Cette somme de 5,5 millions de dollars est-elle crédible ?
Avec les Chinois, on ne sait jamais vraiment. Mais même si vous multipliez cette somme par 10 ou par 100, cela reste ridiculement faible par rapport au programme Stargate.
Ce contraste énorme, quel avenir annonce-t-il pour le monde numérique ?
Il renforce ce qu’on a appelé le « splinternet » [contraction de split, « séparer », et d’Internet] : la fracturation du cyberespace – mais en fait, aussi, symétriquement, celle du champ géopolitique – en deux énormes blocs, avec deux visions du monde radicalement différentes, et, au milieu, le reste du monde, dont l’Europe.
D’un côté, les Etats-Unis défendent une économie énergivore et ultracarbonée pour développer une IA américaine gigantesque.
De l’autre, la Chine affirme qu’on peut avoir des modèles beaucoup plus frugaux, beaucoup moins chers, en open source, duplicables, ouverts au Sud global. Ils se positionnent comme ceux qui offrent le contre-modèle pur et parfait, avec des performances équivalentes et une attention particulière à la sobriété énergétique.
Est-ce une leçon donnée aux Etats-Unis ?
C’est surtout une leçon donnée à l’Europe.Ce que la Chine a fait, nous aurions pu le faire. DeepSeek est peu onéreux, il est sobre du point de vue énergétique, il a réussi à tourner sur des jeux de données moins prolifiques que les gigantesques modèles américains, il est ouvert. Exactement la promesse que les Européens souhaitent pour l’IA ! Et nous avions les ingénieurs pour développer une telle IA, je pense par exemple à ceux du laboratoireIA du CEA de Grenoble. Pour l’Europe, c’est une grande claque.
Nos grands industriels, au lieu d’admirer béatement Elon Musk, auraient dû être à l’initiative, mais ils manquent de patriotisme.Il ne faut jamais oublier que dans les modèles Big Tech américains et chinois, il y a une forte dose de patriotisme.

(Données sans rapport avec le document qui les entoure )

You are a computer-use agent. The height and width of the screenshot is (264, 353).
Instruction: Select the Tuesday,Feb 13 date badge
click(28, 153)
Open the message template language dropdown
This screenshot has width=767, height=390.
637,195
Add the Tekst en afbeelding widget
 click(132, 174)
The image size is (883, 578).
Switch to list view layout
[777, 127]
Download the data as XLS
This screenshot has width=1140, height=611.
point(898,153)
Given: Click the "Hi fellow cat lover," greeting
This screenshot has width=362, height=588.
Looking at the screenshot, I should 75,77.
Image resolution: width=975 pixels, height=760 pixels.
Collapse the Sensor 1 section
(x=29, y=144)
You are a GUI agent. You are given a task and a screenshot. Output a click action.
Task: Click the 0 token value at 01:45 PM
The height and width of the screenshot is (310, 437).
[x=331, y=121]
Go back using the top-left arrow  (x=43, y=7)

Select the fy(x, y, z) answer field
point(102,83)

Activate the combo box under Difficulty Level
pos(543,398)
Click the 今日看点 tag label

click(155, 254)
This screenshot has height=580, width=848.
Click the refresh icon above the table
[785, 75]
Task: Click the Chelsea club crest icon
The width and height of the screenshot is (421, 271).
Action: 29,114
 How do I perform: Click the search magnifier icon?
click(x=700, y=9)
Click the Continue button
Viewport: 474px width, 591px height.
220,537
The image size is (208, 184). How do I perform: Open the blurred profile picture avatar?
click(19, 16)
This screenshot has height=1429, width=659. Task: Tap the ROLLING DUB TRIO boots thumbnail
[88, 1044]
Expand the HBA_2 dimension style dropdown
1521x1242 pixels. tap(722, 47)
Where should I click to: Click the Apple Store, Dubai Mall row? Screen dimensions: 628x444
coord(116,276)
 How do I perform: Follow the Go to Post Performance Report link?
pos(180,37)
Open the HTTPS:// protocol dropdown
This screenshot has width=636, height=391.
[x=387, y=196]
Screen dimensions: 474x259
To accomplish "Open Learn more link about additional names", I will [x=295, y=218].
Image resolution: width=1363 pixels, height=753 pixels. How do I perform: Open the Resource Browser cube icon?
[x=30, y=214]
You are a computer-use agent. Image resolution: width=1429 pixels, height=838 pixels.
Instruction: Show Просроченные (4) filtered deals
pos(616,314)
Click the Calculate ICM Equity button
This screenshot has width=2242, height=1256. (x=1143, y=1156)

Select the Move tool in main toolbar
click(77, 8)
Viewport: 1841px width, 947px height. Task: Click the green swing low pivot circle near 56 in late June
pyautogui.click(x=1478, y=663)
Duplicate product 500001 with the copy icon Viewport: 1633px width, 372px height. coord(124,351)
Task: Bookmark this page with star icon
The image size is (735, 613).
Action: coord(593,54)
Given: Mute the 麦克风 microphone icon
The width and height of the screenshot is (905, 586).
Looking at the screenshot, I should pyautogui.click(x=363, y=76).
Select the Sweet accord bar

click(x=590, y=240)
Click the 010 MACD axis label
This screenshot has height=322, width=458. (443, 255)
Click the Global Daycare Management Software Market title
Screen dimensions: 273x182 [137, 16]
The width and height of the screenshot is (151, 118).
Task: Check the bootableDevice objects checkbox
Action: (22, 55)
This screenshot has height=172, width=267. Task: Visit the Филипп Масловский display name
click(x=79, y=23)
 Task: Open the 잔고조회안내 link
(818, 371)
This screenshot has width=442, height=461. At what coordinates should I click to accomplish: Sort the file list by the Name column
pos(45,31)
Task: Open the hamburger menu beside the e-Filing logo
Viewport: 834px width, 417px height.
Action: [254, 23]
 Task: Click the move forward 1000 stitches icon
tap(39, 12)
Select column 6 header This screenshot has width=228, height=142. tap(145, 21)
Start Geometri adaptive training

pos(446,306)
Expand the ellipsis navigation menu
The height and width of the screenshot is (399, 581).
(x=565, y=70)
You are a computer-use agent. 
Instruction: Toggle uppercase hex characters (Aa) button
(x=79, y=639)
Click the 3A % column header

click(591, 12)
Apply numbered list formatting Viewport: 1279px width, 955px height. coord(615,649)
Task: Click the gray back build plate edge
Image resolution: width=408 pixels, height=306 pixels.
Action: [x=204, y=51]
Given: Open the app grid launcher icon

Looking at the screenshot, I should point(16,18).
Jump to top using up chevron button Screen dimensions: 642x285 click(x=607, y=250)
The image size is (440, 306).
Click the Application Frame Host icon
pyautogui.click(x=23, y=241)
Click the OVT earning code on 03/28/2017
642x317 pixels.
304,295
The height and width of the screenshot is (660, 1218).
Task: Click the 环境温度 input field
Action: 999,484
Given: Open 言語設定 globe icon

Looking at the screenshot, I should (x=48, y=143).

Le problème est aussi celui de l’intention politique. Si on parle beaucoup en Europe de l’IA, de ses risques et de ses opportunités, ce discours n’est adossé à aucune stratégie techno-industrielle digne de ce nom, orientée vers l’intérêt de nos pays. Et, donc, cette parole tourne au bla-bla. A ma connaissance, ni Emmanuel Macron ni [la présidente de la Commission européenne] Ursula von der Leyen n’ont jamais prononcé les mots « intelligence artificielle générale », pourtant le Graal des Américains et des Chinois !
Qu’attendez-vous du Sommet pour l’action sur l’IA, qui se tiendra à Paris les 10 et 11 février ?
Avec plusieurs pays autour de la table, on va tenter de réfléchir à une approche multilatérale, à une gouvernance mondiale de l’IA, même si c’est peut-être un peu naïf par les temps qui courent. On va évoquer l’IA comme un « bien commun », comme jadis on rêvait qu’Internet en soit un. Le problème, c’est que le monde a changé. Comment allez-vous expliquer cette approche à Donald Trump et à Xi Jinping, engagés qu’ils sont dansla fracturation en deux parties de la gouvernance mondiale de l’IA ? L’Europe n’a pas de souveraineté technologique, mais des interdépendances, voire des dépendances qui la rendent vulnérable. Elle n’a pas de géant technologique, elle n’a aucun acteur digne de ce nom dans l’IA, au sens où les Etats-Unis et la Chine l’entendent, dual, à la fois civil et militaire. Au nom de quoi nous écouterait-on ?
La partie est-elle perdue pour l’Europe ?
La bonne nouvelle de l’irruption de DeepSeek, c’est que d’autres modèles de développement d’une IA générative de pointe sont possibles et que nous ne sommes pas obligés de passer par l’Union européenne, avec ses 27 pays et ses divisions. S’en remettre à elle exclusivement, sur ces sujets technologiques et industriels, est une position parfois paresseuse. Les Etats-nations gardent leurs prérogatives souveraines.